David S. has started 1 posts and replied 2 times.

Thank you all for the replies and thoughts on this! To answer a couple of questions, we bought in 2009 and moved in 2012 when we began renting it. The value at that time was about $540k. We have bypassed the Sec 121 option based on the view that long term appreciation would outpace the tax benefit of Sec 121. Its in the South End. Time will tell if that was a mistake or not, but down the road we could theoretically move back in there for a couple of years. 

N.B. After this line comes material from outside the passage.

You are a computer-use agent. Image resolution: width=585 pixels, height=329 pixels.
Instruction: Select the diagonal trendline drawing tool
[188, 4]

I’ve been reading further about how to analyze returns on BP and other websites and it seems I may have missed an important return factor. It seems the repayment of principal should be added to the annual returns as well as appreciation. This makes sense to me because the interest is the cost of the loan, not the repayment of principal. So the components that I should be including in return are:

Cash Flow: $80/mo or $960/yr (this includes P&I and all expenses since they all do impact cash flow). 

Principal Pay down: $9,700/yr

Appreciation: $32,000/yr (expected 4% appreciation on $800,000 current value). 

So if I use the sum of those figures as my "return" $42,660 divided by equity of $445,000 then the return is 9.6%. If I only compare the annual return to my investment in the property $100k ($50k initial down payment and $95k so far of mortgage reduction) then annual return would be 42.7%. ??

Any thoughts on this new view of returns is welcome as i'm still not sure the best way to analyze things. I'm not certain how to run IRR, but will look into that as well.

Having trouble determining how to assess my investment returns. My rental property is in Boston where 1% rule is hard to achieve (live-in converted to rental after moving out). Rent is 3300/mo. but after all expenses and mortgage net cash flow is about $80/mo. Property was purchased for $500,000 with 10% down in 2009 ($50k initial investment). It is now valued at about $800,000 10 years later. Mortg. bal is now $355,000 so equity is $445,000. 

Appreciation has been the reason for holding on to it, but the ROI appears to be dismal if I calculate it based on current equity. ($960/445,000=0.2% per yr). This does not factor in the appreciation CAGR of about 4.7%. But still makes me think maybe I should liquidate and reinvest into the stock market for 8% returns. Rents in the area do not go much higher than 3300 to 3500.

Am I looking at this right? Can anyone give any thoughts on this?